## EXERCISE 1
In the blog post on Fariña's school plan, where was the new plan revealed?
## EXERCISE 2
Retype the stretch of the blog post on Fariña's school plan from "Source: Associated Press" through "503/506 in Brooklyn.".

## SOURCE TEXT
────────
But what about failing schools?

Blogs, Letters & Testimonials

October 2, 2014

Source: Associated Press
 

By Nicole Brisbane, DFER-NY State Director

It’s the fourth week of school for NYC Public Schools, and we’ve long awaited Chancellor Fariña’s plan for turning around the schools with the largest number of students who are not meeting proficiency on state exams – schools we know serve significant populations of poor and minority students. Finally, the new plan was revealed yesterday at P.S. 503/506 in Brooklyn.

Fariña’s plan started strong with a revamp of the letter grade system previously assigned to schools. The old letter grade system was initially intended to be a tool for internal use, showing schools’ growth on test scores. But in reality, the system provided very little useful information for parents. For example, a school could have earned a high letter grade based on a leap in growth on test scores, but could still have dismal scores overall. Conversely, a school with top test scores but little growth could have received a low letter grade.

The new system takes into account many of the same metrics, including test scores, graduation rates, parent and student survey data, teacher quality rating and curriculum quality. Schools will fall somewhere on a spectrum (including not meeting, approaching, meeting and exceeding) for each metric, but there will be no overall ratings in an effort to force parents to dig a bit deeper into the data points.
────────
## DATA LINES

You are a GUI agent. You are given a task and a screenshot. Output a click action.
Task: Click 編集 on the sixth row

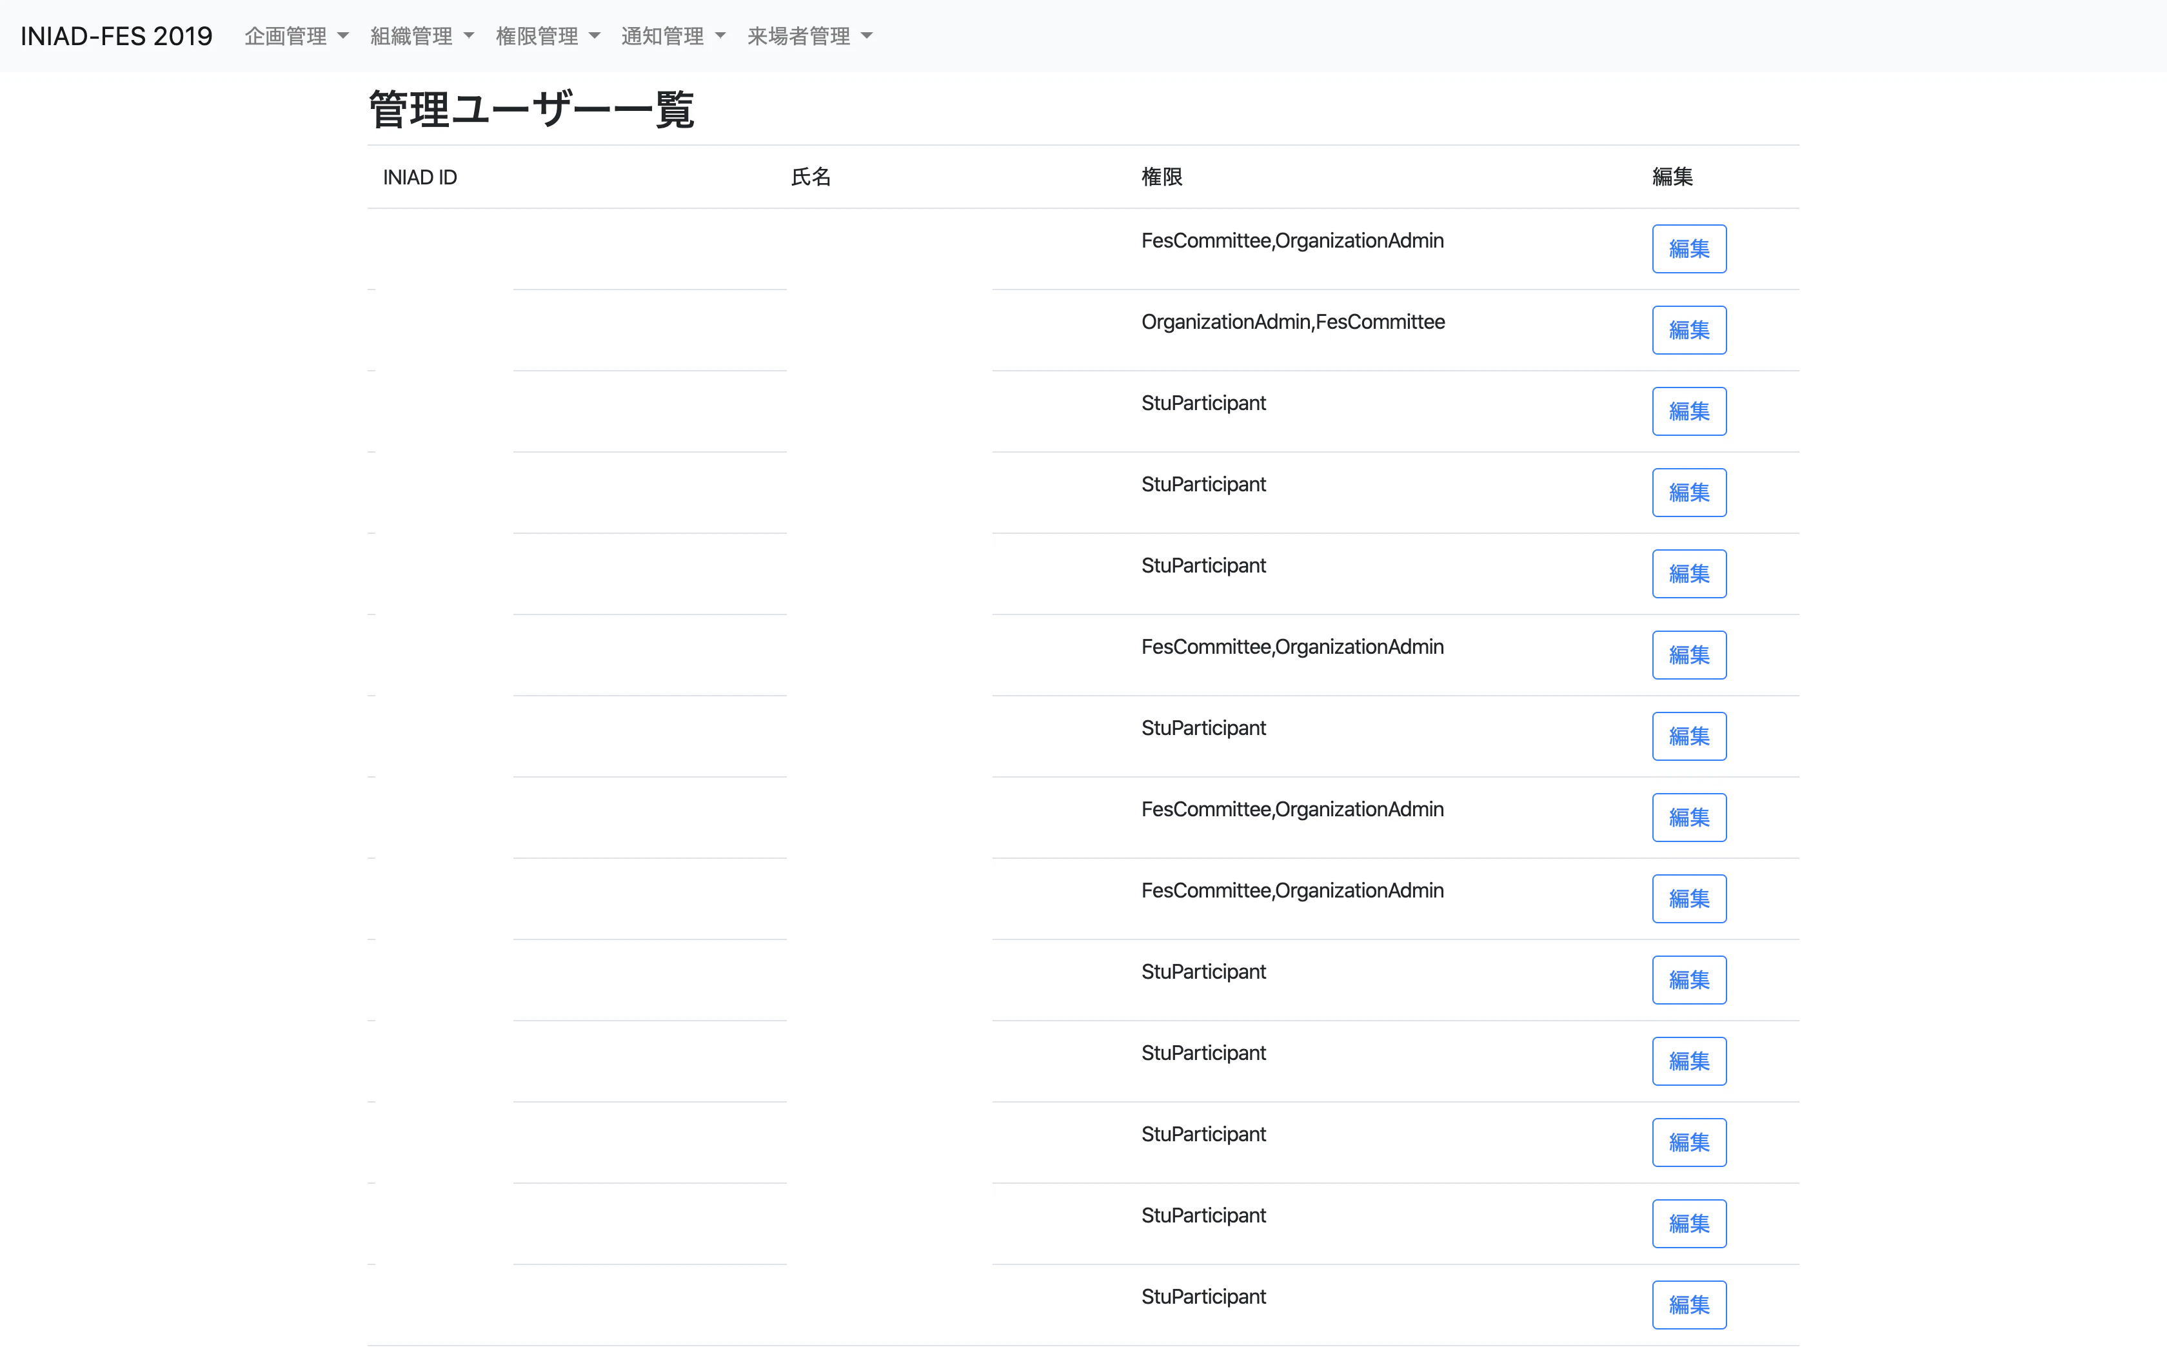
────────
## CORRECT ANSWER 1
At P.S. 503/506 in Brooklyn.

## CORRECT ANSWER 2
Source: Associated Press
 

By Nicole Brisbane, DFER-NY State Director

It’s the fourth week of school for NYC Public Schools, and we’ve long awaited Chancellor Fariña’s plan for turning around the schools with the largest number of students who are not meeting proficiency on state exams – schools we know serve significant populations of poor and minority students. Finally, the new plan was revealed yesterday at P.S. 503/506 in Brooklyn.